Removing my mother from her treasured home that she cared for and valued for over 55 years (most of that time independently) was an agonizing decision followed by enduring the hardships of confusion, change, and emotions for the next few years.  Despite all of this she was fortunate (thanks to long term care insurance) to be able to afford the premium fees at a well-respected care facility.  This doesn't make the dementia process easier, but I am grateful to her for her own forethought and planning regarding her end-of-life care.  Without it, I would have faced the additional burdens and stress of caring for her at home.  That scenario is all too typical today.

(Betsy passed away in March of 2018 freeing herself of the hardships of dementia.)

Caregiving your parent(s) at home isn't all bad of course.  The intimate times you share living together would not be experienced otherwise.  But make no bones about it - caregiving in your home is arduous, depleting and potentially wreckful.  To undertake this is a huge sacrifice.  To do it well is exceptionally honorable.

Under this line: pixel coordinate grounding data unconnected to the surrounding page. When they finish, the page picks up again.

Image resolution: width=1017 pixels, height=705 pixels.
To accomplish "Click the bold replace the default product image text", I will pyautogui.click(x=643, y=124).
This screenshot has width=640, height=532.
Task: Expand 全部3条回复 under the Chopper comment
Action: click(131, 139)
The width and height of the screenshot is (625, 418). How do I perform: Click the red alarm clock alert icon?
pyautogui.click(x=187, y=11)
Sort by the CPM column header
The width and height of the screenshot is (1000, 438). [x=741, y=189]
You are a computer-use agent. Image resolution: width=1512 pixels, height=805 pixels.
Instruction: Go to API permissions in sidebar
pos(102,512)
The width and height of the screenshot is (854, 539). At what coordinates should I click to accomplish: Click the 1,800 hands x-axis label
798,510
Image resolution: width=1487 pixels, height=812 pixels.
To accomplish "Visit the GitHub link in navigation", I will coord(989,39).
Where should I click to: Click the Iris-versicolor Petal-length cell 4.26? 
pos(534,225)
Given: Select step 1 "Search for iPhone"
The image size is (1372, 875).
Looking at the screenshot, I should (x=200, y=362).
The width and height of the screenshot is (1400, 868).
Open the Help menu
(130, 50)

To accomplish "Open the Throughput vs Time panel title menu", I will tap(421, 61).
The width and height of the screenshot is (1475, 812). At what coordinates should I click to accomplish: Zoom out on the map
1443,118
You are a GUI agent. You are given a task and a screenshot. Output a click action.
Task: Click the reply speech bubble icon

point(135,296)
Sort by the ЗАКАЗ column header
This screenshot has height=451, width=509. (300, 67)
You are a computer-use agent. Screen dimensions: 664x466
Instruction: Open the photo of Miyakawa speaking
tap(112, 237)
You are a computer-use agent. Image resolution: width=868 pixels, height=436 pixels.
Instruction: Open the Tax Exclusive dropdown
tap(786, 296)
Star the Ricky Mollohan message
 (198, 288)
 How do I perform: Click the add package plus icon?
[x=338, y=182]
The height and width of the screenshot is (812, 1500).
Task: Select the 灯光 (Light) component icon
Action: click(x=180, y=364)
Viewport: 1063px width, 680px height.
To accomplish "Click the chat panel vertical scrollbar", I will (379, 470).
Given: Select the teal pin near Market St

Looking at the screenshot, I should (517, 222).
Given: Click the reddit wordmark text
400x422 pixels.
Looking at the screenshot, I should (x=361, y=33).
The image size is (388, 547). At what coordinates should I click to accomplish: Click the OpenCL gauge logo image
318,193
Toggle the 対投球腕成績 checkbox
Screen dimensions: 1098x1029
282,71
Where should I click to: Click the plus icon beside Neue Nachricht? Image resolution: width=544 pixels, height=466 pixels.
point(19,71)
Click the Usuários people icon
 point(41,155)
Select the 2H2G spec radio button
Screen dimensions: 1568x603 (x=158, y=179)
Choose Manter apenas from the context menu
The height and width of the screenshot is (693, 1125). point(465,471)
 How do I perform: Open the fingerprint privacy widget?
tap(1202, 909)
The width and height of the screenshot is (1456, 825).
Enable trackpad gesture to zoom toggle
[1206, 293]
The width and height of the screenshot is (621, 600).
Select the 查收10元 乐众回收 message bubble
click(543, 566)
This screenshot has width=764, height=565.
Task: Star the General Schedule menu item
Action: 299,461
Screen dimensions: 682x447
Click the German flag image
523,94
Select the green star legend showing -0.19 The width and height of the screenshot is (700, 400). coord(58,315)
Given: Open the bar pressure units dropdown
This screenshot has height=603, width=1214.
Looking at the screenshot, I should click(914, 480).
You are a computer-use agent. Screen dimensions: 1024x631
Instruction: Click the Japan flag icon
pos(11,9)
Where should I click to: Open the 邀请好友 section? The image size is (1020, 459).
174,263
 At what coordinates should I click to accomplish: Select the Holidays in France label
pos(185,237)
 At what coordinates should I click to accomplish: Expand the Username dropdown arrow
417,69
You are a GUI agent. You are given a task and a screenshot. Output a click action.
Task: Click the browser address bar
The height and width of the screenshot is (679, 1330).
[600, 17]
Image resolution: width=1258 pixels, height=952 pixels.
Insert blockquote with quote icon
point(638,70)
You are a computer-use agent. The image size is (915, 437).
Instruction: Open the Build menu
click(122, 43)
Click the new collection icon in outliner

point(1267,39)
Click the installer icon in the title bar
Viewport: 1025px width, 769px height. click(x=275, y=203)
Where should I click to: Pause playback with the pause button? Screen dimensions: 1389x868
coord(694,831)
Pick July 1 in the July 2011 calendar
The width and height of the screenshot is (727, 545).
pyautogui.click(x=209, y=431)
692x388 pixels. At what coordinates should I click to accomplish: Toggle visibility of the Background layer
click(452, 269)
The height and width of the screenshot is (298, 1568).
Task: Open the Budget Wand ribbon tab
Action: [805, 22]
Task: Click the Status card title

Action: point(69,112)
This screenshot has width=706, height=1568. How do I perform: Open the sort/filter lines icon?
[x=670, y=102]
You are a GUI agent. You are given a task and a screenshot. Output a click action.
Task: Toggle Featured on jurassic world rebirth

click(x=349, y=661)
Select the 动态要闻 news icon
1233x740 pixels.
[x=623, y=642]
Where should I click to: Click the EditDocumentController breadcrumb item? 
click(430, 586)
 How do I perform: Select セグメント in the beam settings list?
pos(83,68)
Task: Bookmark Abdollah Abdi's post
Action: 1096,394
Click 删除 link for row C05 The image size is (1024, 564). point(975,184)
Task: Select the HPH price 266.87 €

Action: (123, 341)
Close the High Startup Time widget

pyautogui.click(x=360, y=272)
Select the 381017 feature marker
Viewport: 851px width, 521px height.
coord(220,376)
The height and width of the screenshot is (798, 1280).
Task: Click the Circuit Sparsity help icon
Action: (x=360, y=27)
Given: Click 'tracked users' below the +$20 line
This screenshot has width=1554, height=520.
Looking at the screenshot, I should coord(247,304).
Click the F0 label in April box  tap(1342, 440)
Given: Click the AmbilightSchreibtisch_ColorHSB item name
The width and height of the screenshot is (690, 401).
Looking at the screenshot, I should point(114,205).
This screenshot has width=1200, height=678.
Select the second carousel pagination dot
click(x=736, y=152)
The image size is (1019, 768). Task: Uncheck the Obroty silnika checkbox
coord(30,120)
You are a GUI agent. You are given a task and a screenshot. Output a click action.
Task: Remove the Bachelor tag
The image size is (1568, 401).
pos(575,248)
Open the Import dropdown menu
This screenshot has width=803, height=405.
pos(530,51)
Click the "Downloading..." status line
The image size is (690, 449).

In Seattle, we have a friend along with her husband who is caring for her 96-year-old mother in their home.  Our time with them and their two 16-year old little dogs was enlightening and inspiring.  Marta, an only child, cares for her most wonderful, endearing mother Barbara who we all fondly call "Bat."  Husband John is a vital part of the caregiving, silently making meals, transporting, guiding and encouraging Bat daily.

Bat suffers from numerous health issues including macular degeneration which limits her vision terribly.  She is dementia-free however, a blessing she and all are most grateful for.  I've included some videos and photos here to provide some flavor - none of which do justice to the actual experience of living these moments.  Nevertheless, we are most grateful to have shared these days and nights with them.  And my highest honor and praise to Marta, John and everyone who performs caregiving at this level - a thankless but saintly task!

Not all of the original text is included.